It feels like I was gone three weeks, not just three days. When our car pulled into the driveway, Silk was standing at the gate. As soon as she saw me, she started calling to me. I got lots of good horse snuggle. Siete was in the barn and as she walked out, I instantly noticed that she was limping on her back left leg.
As soon as I greeted the rest of my family and things settled down, I went back to investigate. My husband and daughter said that she had been walking normally all day. I picked out her foot, expecting to find an abscess, but couldn’t see anything. Worrying, I went to bed with the intent of calling the vet or the farrier in the morning. Strange, but when I came out to feed her, she was walking normally this morning. I was relieved, yet my gut feeling is that she’s having another bout of Lyme Disease. We shall see, and I am going to call the vet tomorrow to discuss what’s going on with her.
On a happier note, I had a great time while I was in St. Louis. I am not going to talk about what I was videotaping until the show is done and there’s an airdate. The highlight of my trip was meeting the Budweiser Clydesdales and Dalmatians up close and personal. I got sweet horsey kisses from Jake, the biggest Clydesdale in the world. He is enormous with the most beautiful gentle eyes. The Dalmatians, Doc, Mickey and Barley, are adorable, friendly and well trained. I think that if there’s such a thing as reincarnation, I want to come back as a Budweiser Clydesdale. They live a pampered life of luxury for sure.
And now, I’m going to do a little riff on the trauma of air travel in this country. When I got on the plane at LaGuardia, we had mechanical problems. There was an hour and forty minute wait squished in on the plane. I thought that I was going to miss my connecting flight and that I would have to drive from Chicago to St. Louis. Landing at O’Hare, I learned that my connecting flight was also delayed, but about to take off. I ran full out down the entire length of Concourse H and got on the plane just before they shut the door. Coming back, I missed the big storm and tornadoes that went through Chicago on Monday night, so I thought that it would be an easy return.
The flight from St. Louis to Chicago is only forty minutes long, but when we got in the air, the pilot came on with an announcement. He asked if anyone who had been a Boy Scout or a Girl Scout noticed that the sun was on the wrong side of the plane. That’s because we’re going west, not east, he told us. There was another storm so we were being routed in the opposite direction and then up north. The good news was that we had just fueled up, so there was no chance we’d run out. That also meant they could keep us flying in huge loops across Nebraska, Iowa and Wisconsin for almost three hours. Of course, I missed my connecting flight. When we landed, the airport was still like a refuge camp from the night before when everyone got stranded. People were sprawled out in makeshift beds on the floor. It was jammed. Several hours later, I managed to get on a flight. The lady next to me had been there since the night before. She spent three hours during the worst of the storm in a plane sitting on the runway. It had been very scary, and then, they were finally allowed to go back to the terminal to sleep in a chair or on the floor. So, I had actually been lucky, I guess.

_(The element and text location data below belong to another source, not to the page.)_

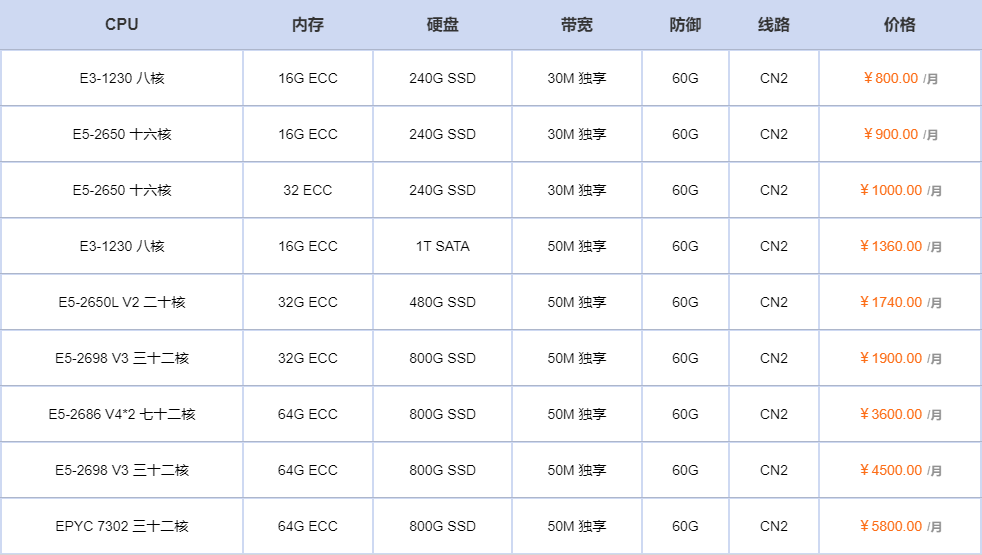Click the ¥1000.00 price cell
Viewport: 982px width, 555px height.
[x=900, y=190]
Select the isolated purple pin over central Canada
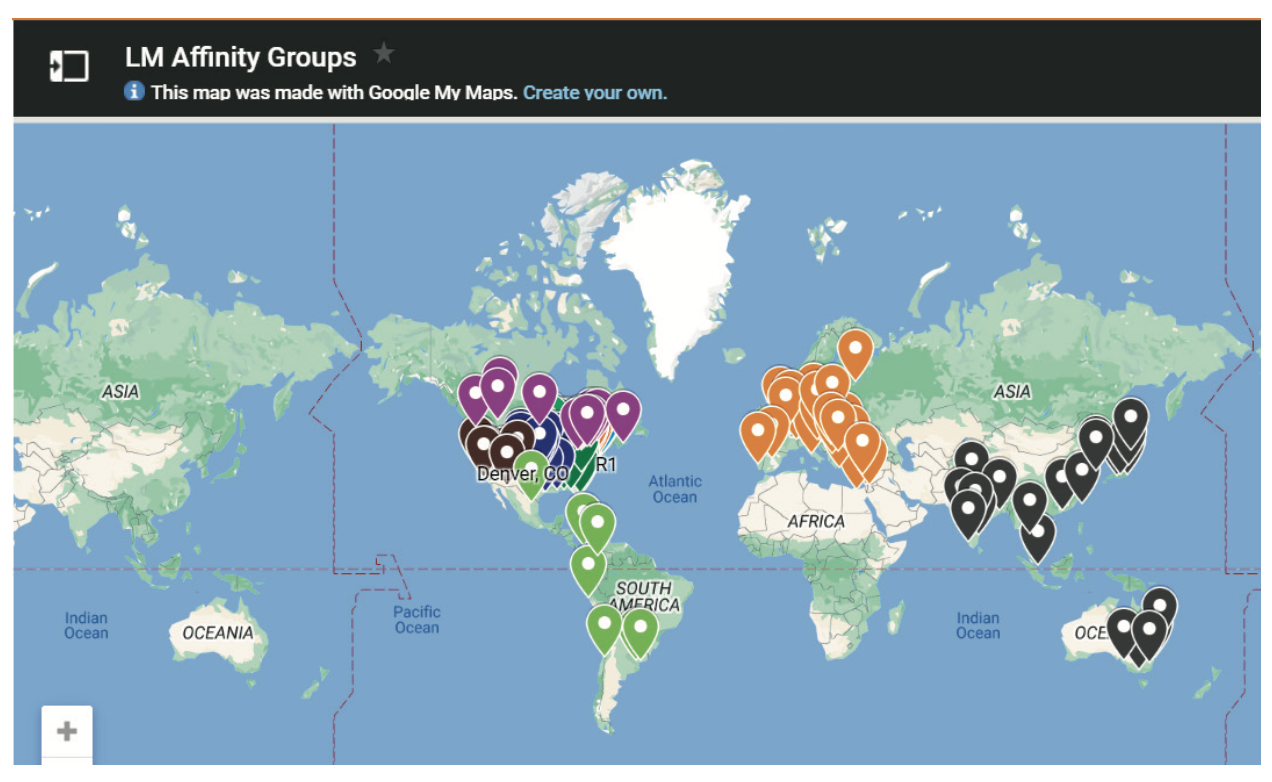 coord(539,392)
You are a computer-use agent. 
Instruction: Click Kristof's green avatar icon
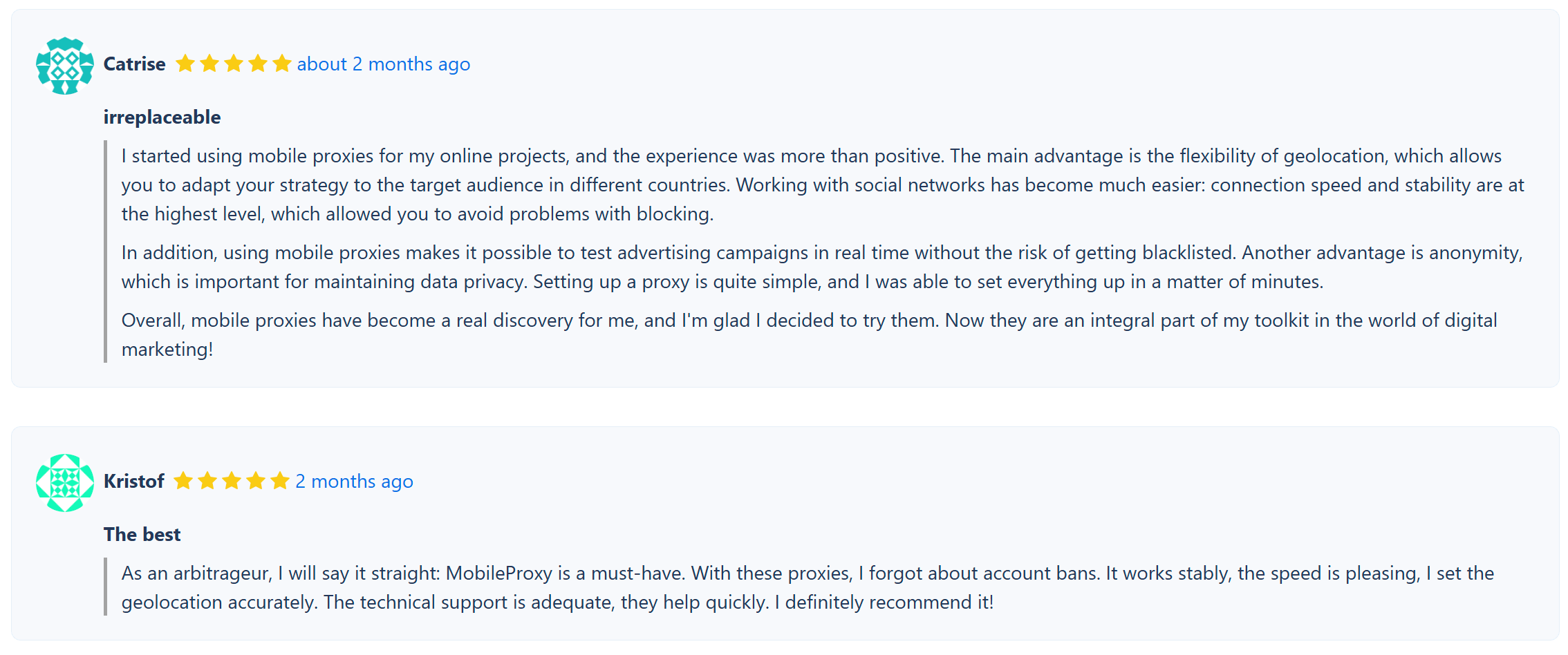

But, really, what has happened to our once wonderful air travel industry? Remember when you could just get on a plane and go straight to where you were going in two hours instead of having to spend eight or ten hours struggling with the routine disarray that I just experienced? They even charged me $15 to check one piece of luggage. I don’t mind all the crazy taking off of shoes and putting cosmetics and toothpaste in one little plastic bag and dumping everything electronic out into a too small plastic bin. I can understand and even appreciate that part for safety’s sake. But everything else about flying has become a nightmare. And it costs more than it ever has. My husband reminded me, “Welcome to my world. Now you know why I’m so tired and cranky when I get home from a trip.”
Too bad we can’t just hitch up a wagon and let a team of Clydesdales pull us to where we’re going.